Collected data
● ● ● ● ●

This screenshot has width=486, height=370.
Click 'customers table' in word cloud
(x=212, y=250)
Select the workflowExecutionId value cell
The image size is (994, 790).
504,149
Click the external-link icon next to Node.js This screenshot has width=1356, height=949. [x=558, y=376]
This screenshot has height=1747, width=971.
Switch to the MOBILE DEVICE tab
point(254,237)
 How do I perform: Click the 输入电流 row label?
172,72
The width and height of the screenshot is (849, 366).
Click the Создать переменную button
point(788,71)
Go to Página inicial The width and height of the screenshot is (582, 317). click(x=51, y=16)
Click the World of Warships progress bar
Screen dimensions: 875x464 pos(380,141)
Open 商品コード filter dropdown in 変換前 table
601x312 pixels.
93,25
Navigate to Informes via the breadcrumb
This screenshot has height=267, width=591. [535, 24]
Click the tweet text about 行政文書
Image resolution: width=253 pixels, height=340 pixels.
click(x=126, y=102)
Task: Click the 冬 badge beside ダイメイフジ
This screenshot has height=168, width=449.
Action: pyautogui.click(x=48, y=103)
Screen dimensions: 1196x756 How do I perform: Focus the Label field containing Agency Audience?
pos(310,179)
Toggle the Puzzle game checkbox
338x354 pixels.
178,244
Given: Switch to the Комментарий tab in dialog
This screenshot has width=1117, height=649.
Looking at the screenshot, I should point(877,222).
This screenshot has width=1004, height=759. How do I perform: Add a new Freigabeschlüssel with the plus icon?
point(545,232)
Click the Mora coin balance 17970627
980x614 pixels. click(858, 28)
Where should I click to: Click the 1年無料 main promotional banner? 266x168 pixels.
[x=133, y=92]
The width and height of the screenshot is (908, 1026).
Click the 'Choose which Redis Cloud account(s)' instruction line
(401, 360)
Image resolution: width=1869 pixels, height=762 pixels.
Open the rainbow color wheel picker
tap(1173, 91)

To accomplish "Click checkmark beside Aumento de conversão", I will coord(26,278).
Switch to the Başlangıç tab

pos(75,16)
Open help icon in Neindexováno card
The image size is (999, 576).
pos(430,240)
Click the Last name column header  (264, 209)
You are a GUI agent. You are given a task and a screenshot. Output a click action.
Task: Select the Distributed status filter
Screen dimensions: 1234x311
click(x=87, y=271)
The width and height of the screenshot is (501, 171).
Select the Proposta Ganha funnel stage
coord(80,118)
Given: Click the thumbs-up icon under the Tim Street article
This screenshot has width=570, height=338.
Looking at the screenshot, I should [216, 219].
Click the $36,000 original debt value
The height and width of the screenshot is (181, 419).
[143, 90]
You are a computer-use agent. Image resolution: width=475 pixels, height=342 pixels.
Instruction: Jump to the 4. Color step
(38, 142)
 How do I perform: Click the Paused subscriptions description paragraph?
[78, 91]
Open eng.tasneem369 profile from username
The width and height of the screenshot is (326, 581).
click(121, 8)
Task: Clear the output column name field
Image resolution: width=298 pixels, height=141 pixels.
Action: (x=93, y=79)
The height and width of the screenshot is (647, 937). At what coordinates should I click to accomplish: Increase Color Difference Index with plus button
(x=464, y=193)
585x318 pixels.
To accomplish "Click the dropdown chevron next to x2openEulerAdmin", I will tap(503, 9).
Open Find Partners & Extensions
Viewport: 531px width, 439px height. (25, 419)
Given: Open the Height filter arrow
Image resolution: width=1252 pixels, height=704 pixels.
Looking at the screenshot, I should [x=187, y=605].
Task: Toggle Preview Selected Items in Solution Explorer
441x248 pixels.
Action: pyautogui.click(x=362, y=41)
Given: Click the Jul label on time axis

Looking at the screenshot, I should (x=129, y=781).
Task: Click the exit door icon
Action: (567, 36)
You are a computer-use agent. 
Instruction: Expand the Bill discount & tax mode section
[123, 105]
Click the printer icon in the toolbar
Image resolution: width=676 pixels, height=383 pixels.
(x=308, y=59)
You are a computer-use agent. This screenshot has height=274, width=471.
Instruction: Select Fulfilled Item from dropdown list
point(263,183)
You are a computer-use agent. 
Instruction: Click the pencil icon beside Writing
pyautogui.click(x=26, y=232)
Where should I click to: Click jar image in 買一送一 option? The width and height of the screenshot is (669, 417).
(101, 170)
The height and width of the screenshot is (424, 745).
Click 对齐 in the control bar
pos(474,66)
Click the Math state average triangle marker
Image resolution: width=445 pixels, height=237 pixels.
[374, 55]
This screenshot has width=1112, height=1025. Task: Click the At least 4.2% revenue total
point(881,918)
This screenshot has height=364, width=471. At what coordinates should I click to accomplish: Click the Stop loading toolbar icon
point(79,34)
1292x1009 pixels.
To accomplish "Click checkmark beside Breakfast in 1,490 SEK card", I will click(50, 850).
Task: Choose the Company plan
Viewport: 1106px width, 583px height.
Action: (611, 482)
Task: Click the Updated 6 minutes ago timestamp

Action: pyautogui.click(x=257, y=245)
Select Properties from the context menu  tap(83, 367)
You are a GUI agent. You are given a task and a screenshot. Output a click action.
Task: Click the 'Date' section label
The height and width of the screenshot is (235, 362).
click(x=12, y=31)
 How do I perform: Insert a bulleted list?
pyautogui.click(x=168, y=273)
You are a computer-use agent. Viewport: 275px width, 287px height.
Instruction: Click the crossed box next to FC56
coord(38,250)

● ● ● ● ●

What the task asks:
Output the lines above between the one holding "The width and height of the screenshot is (908, 1026)." and the one holding "Given: Open the Height filter arrow", inclusive, with nothing before or after them.

Result:
The width and height of the screenshot is (908, 1026).
Click the 'Choose which Redis Cloud account(s)' instruction line
(401, 360)
Image resolution: width=1869 pixels, height=762 pixels.
Open the rainbow color wheel picker
tap(1173, 91)

To accomplish "Click checkmark beside Aumento de conversão", I will coord(26,278).
Switch to the Başlangıç tab

pos(75,16)
Open help icon in Neindexováno card
The image size is (999, 576).
pos(430,240)
Click the Last name column header  (264, 209)
You are a GUI agent. You are given a task and a screenshot. Output a click action.
Task: Select the Distributed status filter
Screen dimensions: 1234x311
click(x=87, y=271)
The width and height of the screenshot is (501, 171).
Select the Proposta Ganha funnel stage
coord(80,118)
Given: Click the thumbs-up icon under the Tim Street article
This screenshot has width=570, height=338.
Looking at the screenshot, I should [216, 219].
Click the $36,000 original debt value
The height and width of the screenshot is (181, 419).
[143, 90]
You are a computer-use agent. Image resolution: width=475 pixels, height=342 pixels.
Instruction: Jump to the 4. Color step
(38, 142)
 How do I perform: Click the Paused subscriptions description paragraph?
[78, 91]
Open eng.tasneem369 profile from username
The width and height of the screenshot is (326, 581).
click(121, 8)
Task: Clear the output column name field
Image resolution: width=298 pixels, height=141 pixels.
Action: (x=93, y=79)
The height and width of the screenshot is (647, 937). At what coordinates should I click to accomplish: Increase Color Difference Index with plus button
(x=464, y=193)
585x318 pixels.
To accomplish "Click the dropdown chevron next to x2openEulerAdmin", I will tap(503, 9).
Open Find Partners & Extensions
Viewport: 531px width, 439px height. (25, 419)
Given: Open the Height filter arrow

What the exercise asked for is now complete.